*Assigned task:*
Among the lines of the material, copy those that hold the string "will".
---- Records provided
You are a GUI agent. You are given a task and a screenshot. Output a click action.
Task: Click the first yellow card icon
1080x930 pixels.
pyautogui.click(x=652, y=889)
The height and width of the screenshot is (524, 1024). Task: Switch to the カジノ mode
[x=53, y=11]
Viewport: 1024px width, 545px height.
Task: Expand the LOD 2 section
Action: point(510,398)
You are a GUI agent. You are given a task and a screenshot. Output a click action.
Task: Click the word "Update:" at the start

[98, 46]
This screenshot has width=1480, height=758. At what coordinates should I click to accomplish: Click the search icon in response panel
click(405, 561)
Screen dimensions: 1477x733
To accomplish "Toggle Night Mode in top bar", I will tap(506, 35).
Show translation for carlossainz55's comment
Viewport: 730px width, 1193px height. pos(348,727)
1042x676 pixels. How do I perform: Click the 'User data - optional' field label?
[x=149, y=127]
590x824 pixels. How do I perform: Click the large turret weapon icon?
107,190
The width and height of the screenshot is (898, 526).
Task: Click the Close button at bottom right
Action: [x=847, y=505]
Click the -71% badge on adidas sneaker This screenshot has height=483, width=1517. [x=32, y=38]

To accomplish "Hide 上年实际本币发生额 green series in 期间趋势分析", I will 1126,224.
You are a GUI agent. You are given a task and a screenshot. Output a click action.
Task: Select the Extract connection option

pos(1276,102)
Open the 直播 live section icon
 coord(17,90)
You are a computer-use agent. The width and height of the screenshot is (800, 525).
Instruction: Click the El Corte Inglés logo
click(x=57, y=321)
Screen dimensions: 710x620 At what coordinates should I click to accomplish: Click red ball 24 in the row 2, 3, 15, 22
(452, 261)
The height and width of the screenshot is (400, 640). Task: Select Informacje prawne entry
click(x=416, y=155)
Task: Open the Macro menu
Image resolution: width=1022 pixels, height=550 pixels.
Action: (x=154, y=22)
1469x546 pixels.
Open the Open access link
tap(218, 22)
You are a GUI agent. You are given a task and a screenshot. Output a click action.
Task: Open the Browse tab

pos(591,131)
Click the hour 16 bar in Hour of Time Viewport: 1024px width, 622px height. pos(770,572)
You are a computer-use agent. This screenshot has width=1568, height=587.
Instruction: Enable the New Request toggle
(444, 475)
--------
*Written solution:*
To accomplish "Toggle Night Mode in top bar", I will tap(506, 35).
To accomplish "Hide 上年实际本币发生额 green series in 期间趋势分析", I will 1126,224.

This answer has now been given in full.